It was “vital that we come to recognise the dynamics of denial, and address them”, he added. “Basic human justice, demands that we not dismiss the witness of those who suffered abuse, but recognise their continuing hurt and suffering, and begin to come to terms with the fact that this darkness has roots deep within ourselves.”

When that darkness “finds itself masked by outward displays of piety and exterior appearances of service, its destructive potential is amplified. Report after report, victim after victim, testifies to the horror unleashed by this manifestation of evil,” he said.
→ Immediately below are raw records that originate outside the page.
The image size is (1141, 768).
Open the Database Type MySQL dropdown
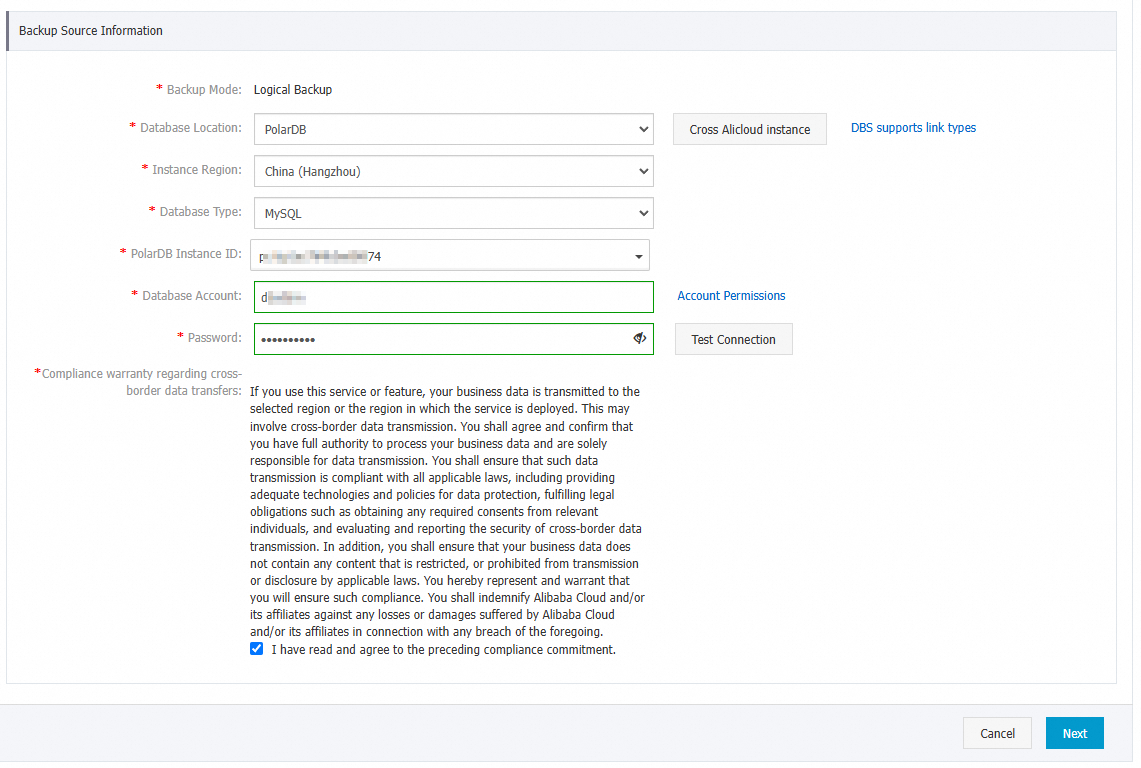click(x=453, y=213)
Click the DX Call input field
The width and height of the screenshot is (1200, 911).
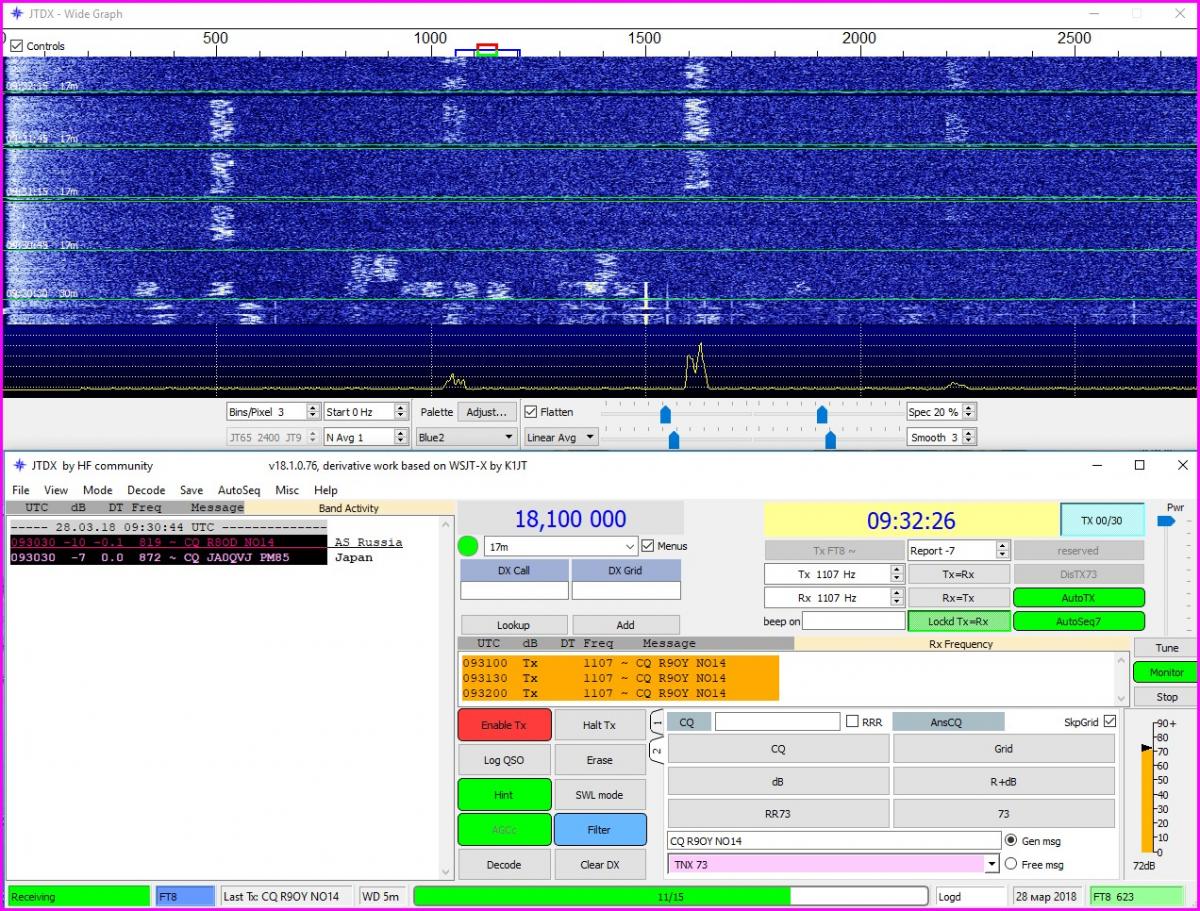(x=514, y=591)
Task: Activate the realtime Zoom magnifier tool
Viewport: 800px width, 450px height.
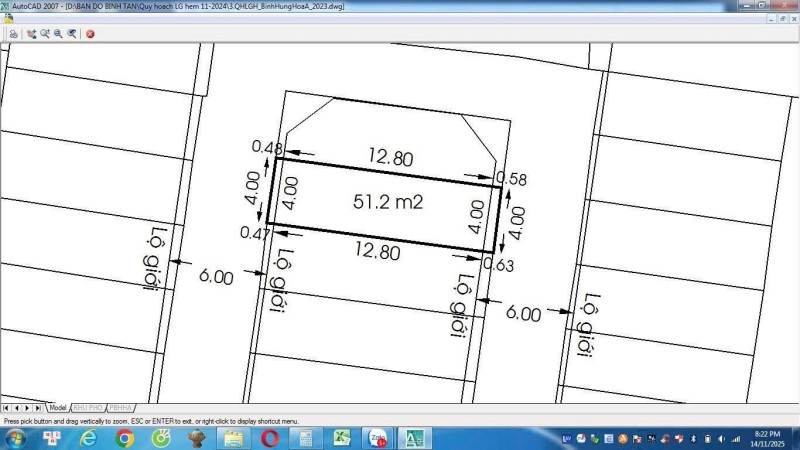Action: [45, 33]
It was the case that “we who have come to know these stories of abuse and exploitation, and have taken on board the pervasiveness of an education culture that was marked by violence and punishment, are called to see this as part of our own history – as part of our story, as a church, as a society, and as a country”.

“We have to acknowledge what happened as ours.”

This “involves a change of culture, and cultural change is slow” but “change happens – the peace process on this island shows us that”.

We must “pay honest attention to the voices of those who, as children, experienced the horrible reality of our failures – as followers of Christ and as a society. We have all lost out because of what was visited upon the innocent, and the weak.”

Almost 2,400 allegations of sexual abuse made in 308 schools run by religious orders and spanning a 30-year period were disclosed to the Government-appointed scoping inquiry. Its recently published report, which detailed a systemic culture of abuse in religious-run day and boarding schools throughout the country, said 2,395 allegations of abuse were reported against 884 people. It is likely that the true number of allegations made is much higher, the report noted, given the level of underreporting of childhood sexual abuse.

Most alleged incidents of abuse took place between the early 1960s and early 1990s, with the highest number of reported incidents occurring in the early to mid-1970s.